Consider the following criteria to determine if the logical tables of a Lens should be cached in Flash:

  • Complexity of the SQL View: Caching is beneficial for SQL operations involving complex aggregate functions, multiple joins, and subqueries, which may result in resource-intensive queries.
  • Data Volume: Lens models that handle large datasets from the source can benefit significantly from caching, as it expedites query processing.
  • Source Optimization: If the source system experiences prolonged query execution times or frequent timeouts, caching in Flash can improve overall performance.

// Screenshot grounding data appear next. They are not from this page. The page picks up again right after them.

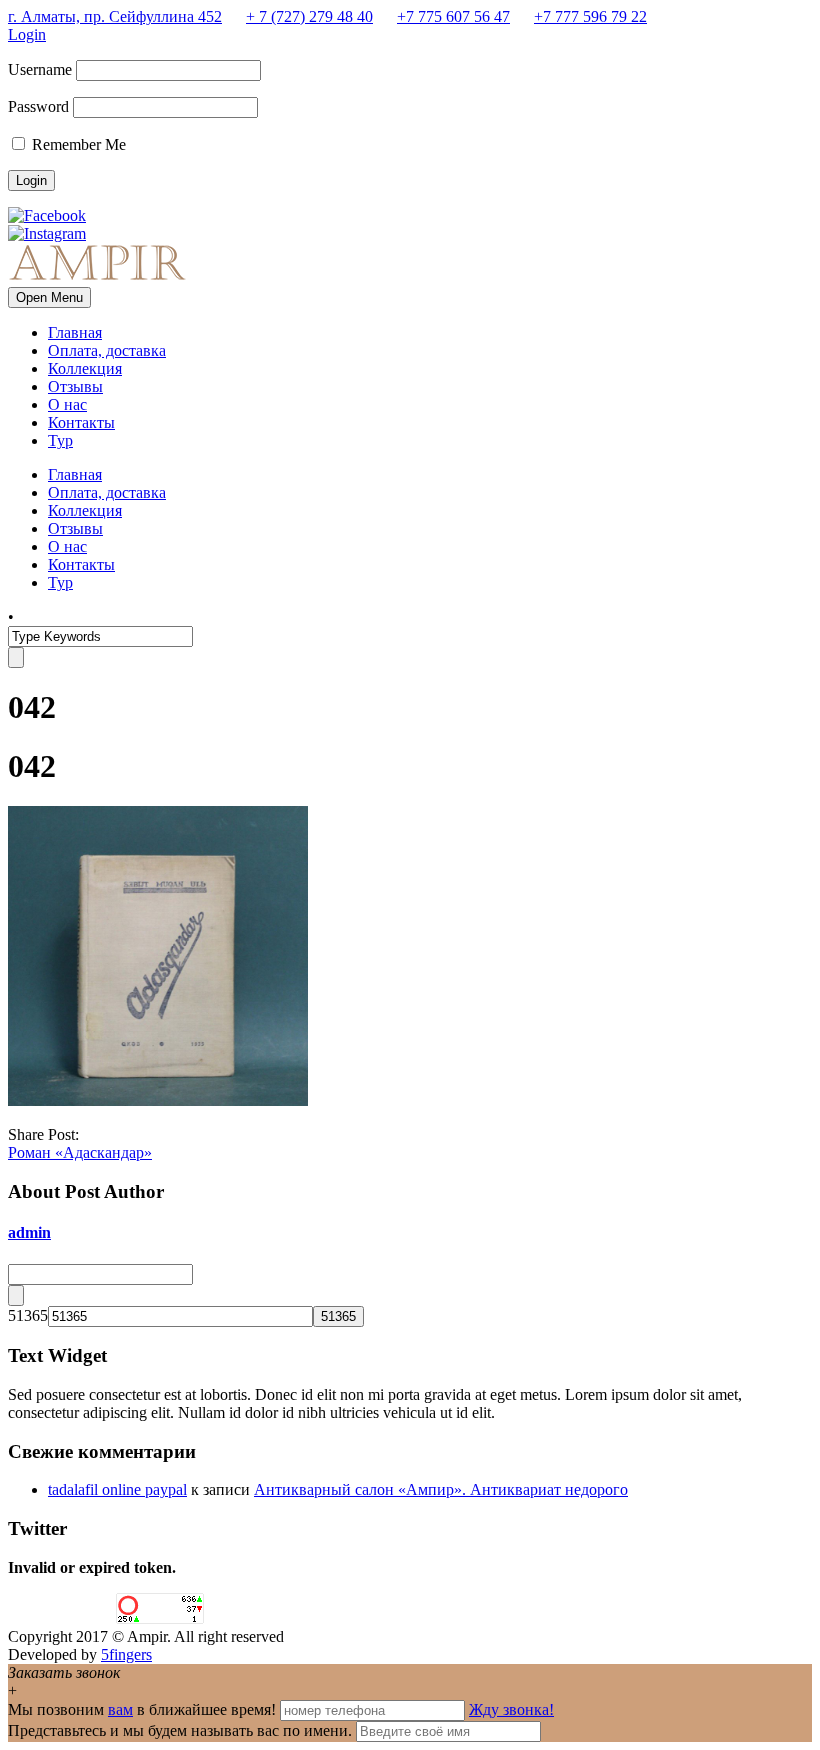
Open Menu (49, 297)
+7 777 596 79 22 (590, 16)
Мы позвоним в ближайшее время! (144, 1709)
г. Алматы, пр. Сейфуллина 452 (115, 16)
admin (29, 1232)
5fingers (126, 1654)
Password (38, 106)
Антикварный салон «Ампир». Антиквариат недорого (441, 1489)
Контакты (81, 422)
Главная (75, 332)
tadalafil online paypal (117, 1489)
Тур (60, 440)
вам (120, 1709)
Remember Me (77, 144)
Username (40, 69)
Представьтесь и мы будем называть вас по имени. (180, 1730)
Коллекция (85, 368)
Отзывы (75, 386)
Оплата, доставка (107, 350)
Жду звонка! (511, 1709)
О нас (67, 404)
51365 (28, 1315)
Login (27, 34)
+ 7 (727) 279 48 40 (309, 16)
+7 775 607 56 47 (453, 16)
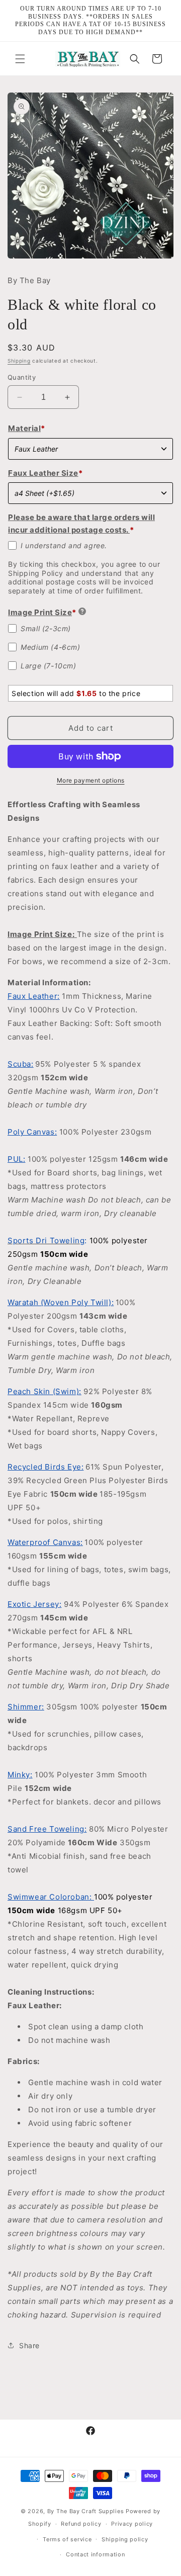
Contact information (95, 2554)
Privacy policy (132, 2523)
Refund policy (81, 2523)
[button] (20, 59)
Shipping (19, 361)
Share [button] (29, 2345)
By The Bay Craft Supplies (86, 2511)
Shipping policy (125, 2539)
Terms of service (67, 2539)
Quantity (22, 377)
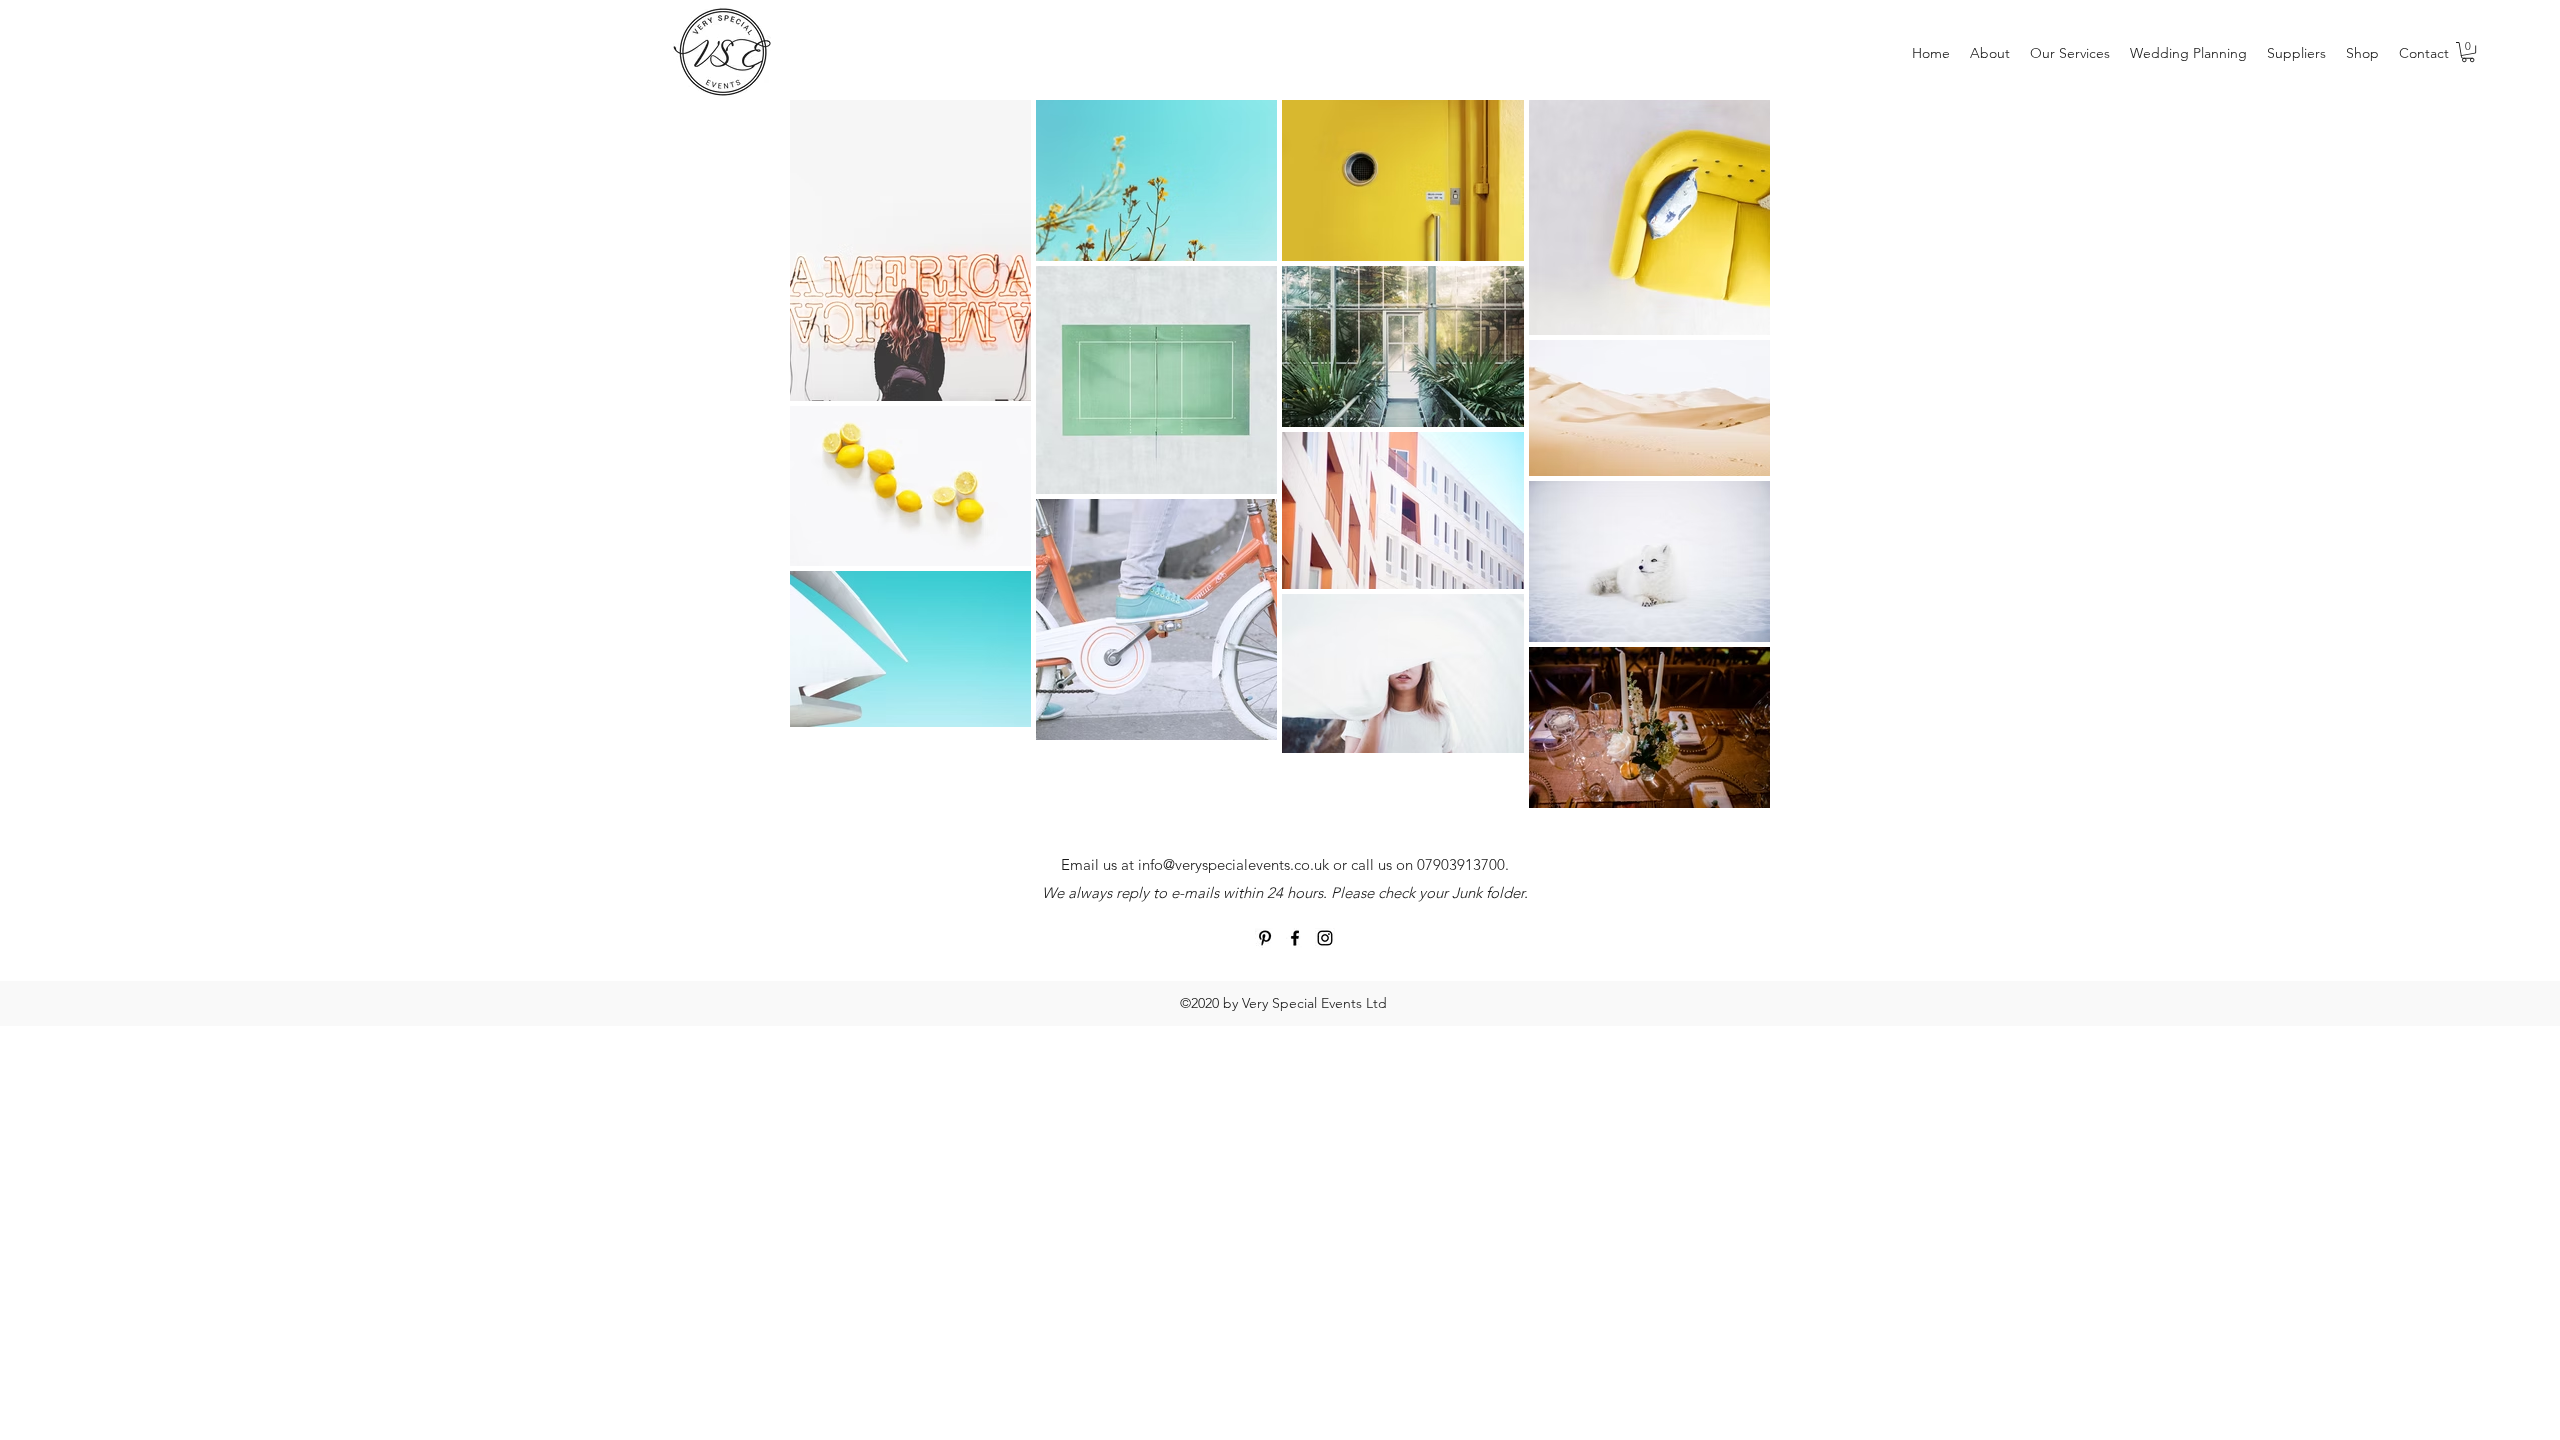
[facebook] (1295, 938)
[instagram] (1325, 938)
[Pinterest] (1265, 938)
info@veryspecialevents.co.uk (1233, 864)
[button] (2468, 52)
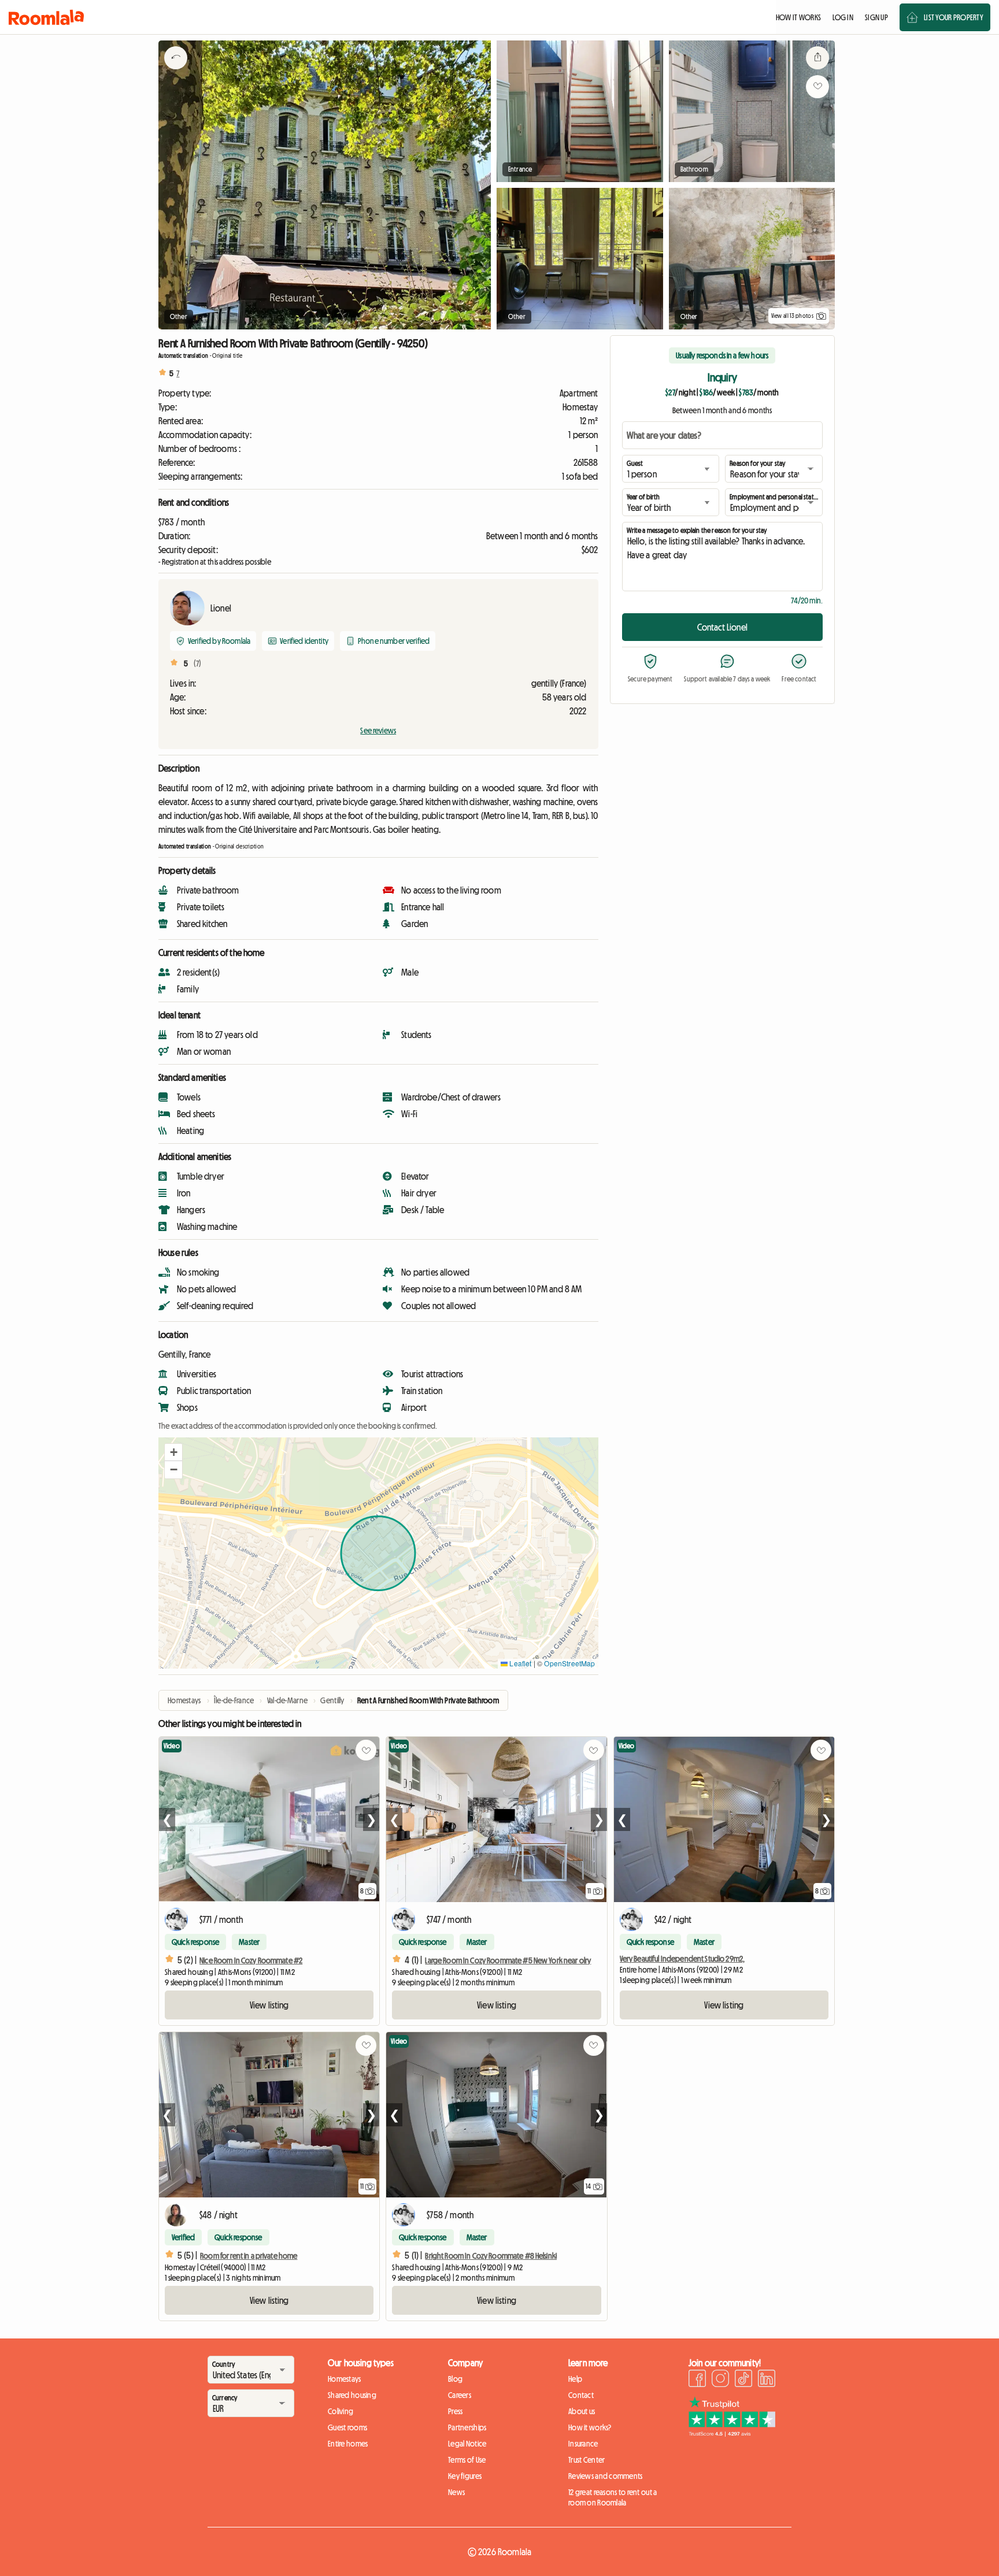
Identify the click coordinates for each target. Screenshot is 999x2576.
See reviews (378, 731)
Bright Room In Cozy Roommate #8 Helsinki (491, 2256)
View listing (269, 2005)
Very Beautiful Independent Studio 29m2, (682, 1959)
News (456, 2492)
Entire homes (348, 2444)
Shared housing (352, 2395)
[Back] (175, 72)
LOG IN (842, 17)
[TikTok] (743, 2380)
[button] (173, 1452)
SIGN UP (876, 17)
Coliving (340, 2411)
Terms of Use (467, 2460)
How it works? (590, 2427)
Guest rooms (347, 2427)
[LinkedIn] (766, 2380)
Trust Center (586, 2460)
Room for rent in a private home (248, 2256)
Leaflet (519, 1663)
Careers (459, 2395)
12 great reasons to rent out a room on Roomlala (612, 2497)
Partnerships (467, 2427)
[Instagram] (720, 2380)
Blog (455, 2379)
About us (581, 2411)
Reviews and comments (605, 2476)
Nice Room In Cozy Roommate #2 (250, 1960)
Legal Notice (467, 2444)
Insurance (583, 2444)
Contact (581, 2395)
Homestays (344, 2379)
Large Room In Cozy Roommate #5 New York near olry (508, 1960)
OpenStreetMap (569, 1663)
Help (575, 2379)
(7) (197, 663)
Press (455, 2411)
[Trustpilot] (732, 2433)
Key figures (465, 2476)
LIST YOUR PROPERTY (953, 17)
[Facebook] (697, 2380)
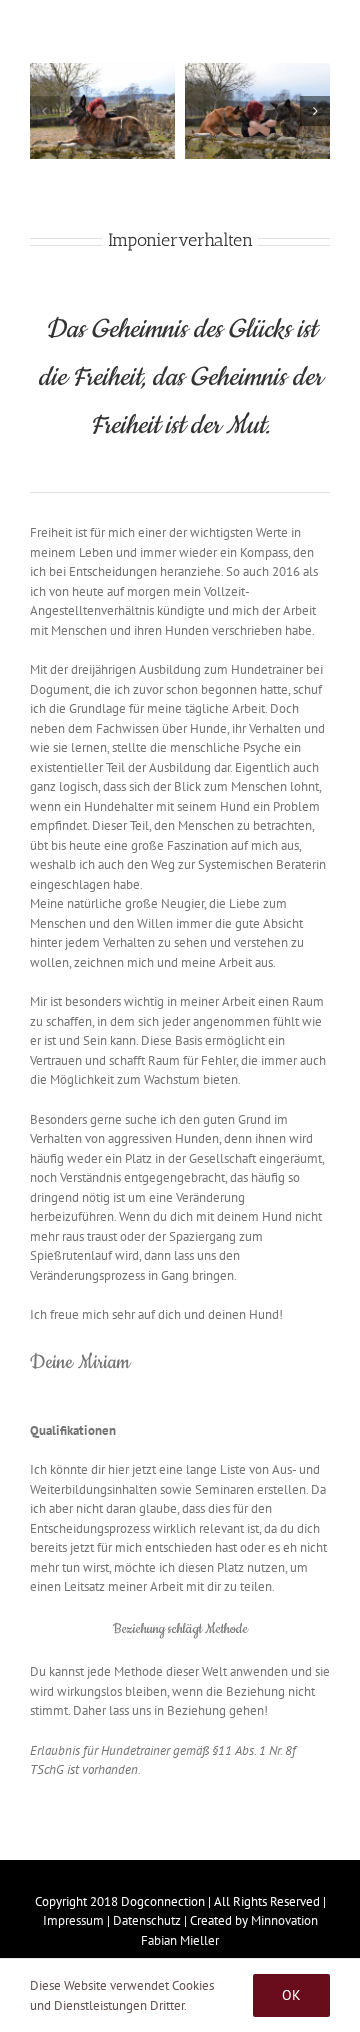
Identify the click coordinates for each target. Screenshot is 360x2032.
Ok (291, 1995)
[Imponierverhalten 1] (102, 111)
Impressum (73, 1920)
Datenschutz (147, 1920)
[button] (45, 111)
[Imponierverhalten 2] (257, 111)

Steps to use Flash datasets in Lens

1. Define Flash as the data source

Configure the Flash service as the data source in the Lens deployment manifest file. Below is an example configuration:

source:
  type: flash  # Specifies the data source type as Flash
  name: flash-test  # Name of the Flash service
  catalog: icebase

2. Add environment variables

To enable Lens to interact with the Flash service, specify the following environment variables in the Worker, API, and Router sections of the Lens deployment manifest:

envs:
  LENS2_SOURCE_WORKSPACE_NAME: public
  LENS2_SOURCE_FLASH_PORT: 5433

3. Sample Lens deployment manifest

Below is a sample Lens deployment manifest that uses Flash as the data source for further clarity:

version: v1alpha
name: "lens-test01"
layer: user
type: lens
tags:
  - lens
description: A sample Lens containing entities, views, and measures for testing
lens:
  compute: runnable-default
  secrets:
    - name: gitsecret-r
      allKeys: true
  source:
    type: flash  # Specifies Flash as the data source
    name: flash-test01  # Name of the Flash service
  repo:
    url: https://github.com/iamgroot/lens-flash
    lensBaseDir: lens-flash/flash/model  # Directory where Lens models are stored
    syncFlags:
      - --ref=main
  api:
    replicas: 1
    logLevel: debug
    envs:
      LENS2_SCHEDULED_REFRESH_TIMEZONES: "UTC,America/Vancouver,America/Toronto"
      LENS2_SOURCE_WORKSPACE_NAME: public
      LENS2_SOURCE_FLASH_PORT: 5433
    resources:
      requests:
        cpu: 100m
        memory: 256Mi
      limits:
        cpu: 2000m
        memory: 2048Mi

  worker:
    replicas: 1
    logLevel: debug
    envs:
      LENS2_SCHEDULED_REFRESH_TIMEZONES: "UTC,America/Vancouver,America/Toronto"
      LENS2_SOURCE_WORKSPACE_NAME: public
      LENS2_SOURCE_FLASH_PORT: 5433
    resources:
      requests:
        cpu: 100m
        memory: 256Mi
      limits:
        cpu: 6000m
        memory: 6048Mi

  router:
    logLevel: info
    envs:
      LENS2_SCHEDULED_REFRESH_TIMEZONES: "UTC,America/Vancouver,America/Toronto"
      LENS2_SOURCE_WORKSPACE_NAME: public
      LENS2_SOURCE_FLASH_PORT: 5433
    resources:
      requests:
        cpu: 100m
        memory: 256Mi
      limits:
        cpu: 6000m
        memory: 6048Mi

  iris:
    logLevel: info  
    envs:
      LENS2_SCHEDULED_REFRESH_TIMEZONES: "UTC,America/Vancouver,America/Toronto"
      LENS2_SOURCE_WORKSPACE_NAME: public
      LENS2_SOURCE_FLASH_PORT: 5433
    resources:
      requests:
        cpu: 100m
        memory: 256Mi
      limits:
        cpu: 6000m
        memory: 6048Mi

3. Create and deploy the Lens model

Once the manifest file is ready and Flash is configured as the data source, proceed to create and deploy the Lens model according to your deployment procedures.

This approach ensures optimal performance by leveraging cached datasets, minimizing data retrieval times, and improving query efficiency.